Many performance meters in your computing world will tell you how busy things are. That’s nice, but to make sense of that data, you also need to know how much work the system is being asked to handle.
With workload data you see the performance meters with fresh eyes, as now you can evaluate how the system is responding to that workload and, with proper capacity planning or modeling, how the system will respond to a future peak workload.
To find or create a workload meter you and your coworkers have to agree on what the workload is and how to measure it. This will take some time as you’ve got to choose the transactions that will represent your workload from the many unique transactions users send in. Every company will settle on a different scheme and there is no perfect solution. Here are a few common ones I’ve encountered:
- Treat all incoming transactions the same. Simply count them and you have your workload number.
- Notice the vast majority of your incoming transactions do a similar thing, so count them as your workload number and ignore the others.
- Only count the transaction that was at the center of your last performance catastrophe as your workload. This may be an unwise choice as always swinging to hit the previous pitch you missed will not improve your batting average.
- Use the amount of money flowing into the company as the transaction meter. At $10K/min the CPU is 35% busy.
Whatever you decide to do will work fine as long as it passes the following simple test: Changes in workload should show proportional changes in the meters of key resources. What you are looking for is data like you see below.
Clearly as the measured workload increases the utilization of Resource X follows along with it. It is just fine that the lines don’t perfectly overlap. They never will. It is the overall shape that is important. You are looking for these values to move in synchrony – workload changes cause a proportional change in utilization. Now, let’s look at Resource Y below.

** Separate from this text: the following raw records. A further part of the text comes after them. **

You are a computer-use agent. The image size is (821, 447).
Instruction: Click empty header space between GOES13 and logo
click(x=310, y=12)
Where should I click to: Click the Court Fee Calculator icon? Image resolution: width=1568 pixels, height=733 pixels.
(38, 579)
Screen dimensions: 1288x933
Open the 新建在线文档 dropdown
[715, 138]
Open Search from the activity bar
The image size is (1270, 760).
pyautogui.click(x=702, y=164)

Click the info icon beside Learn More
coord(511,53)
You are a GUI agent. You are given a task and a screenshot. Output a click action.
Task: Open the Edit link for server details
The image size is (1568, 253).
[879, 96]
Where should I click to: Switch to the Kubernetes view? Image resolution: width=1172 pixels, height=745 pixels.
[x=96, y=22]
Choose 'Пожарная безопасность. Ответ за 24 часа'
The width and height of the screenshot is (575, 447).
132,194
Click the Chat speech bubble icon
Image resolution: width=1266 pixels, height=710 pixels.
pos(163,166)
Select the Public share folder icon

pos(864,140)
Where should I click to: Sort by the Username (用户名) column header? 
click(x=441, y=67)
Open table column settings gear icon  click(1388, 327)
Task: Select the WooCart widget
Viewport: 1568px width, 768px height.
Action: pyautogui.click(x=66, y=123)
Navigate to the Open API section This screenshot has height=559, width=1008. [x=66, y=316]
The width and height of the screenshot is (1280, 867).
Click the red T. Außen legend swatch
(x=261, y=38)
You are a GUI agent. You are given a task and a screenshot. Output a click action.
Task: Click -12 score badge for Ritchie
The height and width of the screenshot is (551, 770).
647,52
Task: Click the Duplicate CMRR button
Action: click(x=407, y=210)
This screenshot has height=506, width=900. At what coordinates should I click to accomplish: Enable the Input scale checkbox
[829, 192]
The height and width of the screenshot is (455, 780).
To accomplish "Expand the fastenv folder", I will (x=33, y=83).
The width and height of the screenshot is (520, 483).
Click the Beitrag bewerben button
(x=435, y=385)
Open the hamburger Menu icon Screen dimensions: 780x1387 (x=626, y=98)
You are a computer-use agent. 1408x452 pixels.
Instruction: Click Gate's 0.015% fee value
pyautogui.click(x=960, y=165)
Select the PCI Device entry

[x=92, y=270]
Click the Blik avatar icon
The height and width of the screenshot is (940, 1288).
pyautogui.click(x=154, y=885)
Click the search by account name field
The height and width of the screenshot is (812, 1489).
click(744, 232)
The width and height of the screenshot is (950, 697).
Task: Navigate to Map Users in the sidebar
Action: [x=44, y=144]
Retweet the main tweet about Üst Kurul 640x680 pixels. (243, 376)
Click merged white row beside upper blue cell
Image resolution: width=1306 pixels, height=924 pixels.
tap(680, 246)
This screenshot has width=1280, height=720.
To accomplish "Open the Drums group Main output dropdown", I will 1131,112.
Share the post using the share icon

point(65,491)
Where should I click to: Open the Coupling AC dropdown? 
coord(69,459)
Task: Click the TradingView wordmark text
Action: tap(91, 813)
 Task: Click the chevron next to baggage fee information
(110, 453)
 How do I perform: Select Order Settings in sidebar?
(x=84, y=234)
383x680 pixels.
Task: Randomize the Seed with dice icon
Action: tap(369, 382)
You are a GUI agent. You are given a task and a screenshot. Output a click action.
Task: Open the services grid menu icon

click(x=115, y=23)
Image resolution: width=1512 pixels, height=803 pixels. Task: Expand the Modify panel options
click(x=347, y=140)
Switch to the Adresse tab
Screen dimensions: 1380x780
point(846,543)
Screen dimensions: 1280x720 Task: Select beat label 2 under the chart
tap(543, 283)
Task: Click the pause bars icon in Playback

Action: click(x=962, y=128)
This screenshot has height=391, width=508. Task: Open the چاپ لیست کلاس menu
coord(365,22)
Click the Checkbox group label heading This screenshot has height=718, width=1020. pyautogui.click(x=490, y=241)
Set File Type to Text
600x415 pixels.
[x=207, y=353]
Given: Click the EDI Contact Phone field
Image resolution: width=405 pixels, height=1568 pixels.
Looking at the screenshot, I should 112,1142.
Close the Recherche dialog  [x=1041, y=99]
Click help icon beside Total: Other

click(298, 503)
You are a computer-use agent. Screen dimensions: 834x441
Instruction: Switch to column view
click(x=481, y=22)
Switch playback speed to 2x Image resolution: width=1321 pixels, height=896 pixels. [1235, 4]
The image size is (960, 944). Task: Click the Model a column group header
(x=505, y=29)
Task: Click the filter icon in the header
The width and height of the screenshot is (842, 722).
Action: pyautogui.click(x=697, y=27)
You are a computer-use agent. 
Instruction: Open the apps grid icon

Resource Y is not experiencing any changes in utilization as the workload changes. This resource is not part of the transaction path for this workload. If it is supposed to be, perhaps you accidentally metered the wrong resource, or the right resource on the wrong system. I’ve made both of those mistakes.
Now, let’s look at Resource Z below.
The utilization of Resource Z mostly tracks the workload meter (they rise and fall together) except for about an hour starting at 19:49 and ending at 20:39. Here you need to use some common sense, as either:
- The utilization spike could have been caused by something not related to the normal workload like a backup, or a software upgrade, or just the side effect of hitting some bug. In that case you can ignore the spike as you evaluate this workload meter.
- The utilization spike showed a dramatic increase in the workload, but your proposed workload meter did not see it. If your proposed workload meter missed a dramatic and sustained increase like we see here, then you need to search for a better workload meter.
Once you’ve decided what will serve as the workload meter, how do you get the data you need? It would be lovely if the application gave you an easy-to-access meter for that, but that rarely happens. Usually, you have to look in odd places. If XYZ transactions are going to be your workload indicator, then you need to find some part of the XYZ transaction path where you can find something to meter that uniquely serves that transaction. Here are some of the things I’ve done in the past to ferret out this key information:
- For every XYZ transaction, process Q does two reads to a given file. Take the number of reads in the last interval and divide them by two to get the transaction rate.
- For every 500 XYZ transactions, process Q burns one second of CPU. Take the number of CPU seconds consumed during the interval and multiply it by 500 to get the transaction rate.
- For every XYZ transaction file Z grows by 1200 bytes. Take the change in the file size during the interval and divide that by 1200 to get the transaction rate.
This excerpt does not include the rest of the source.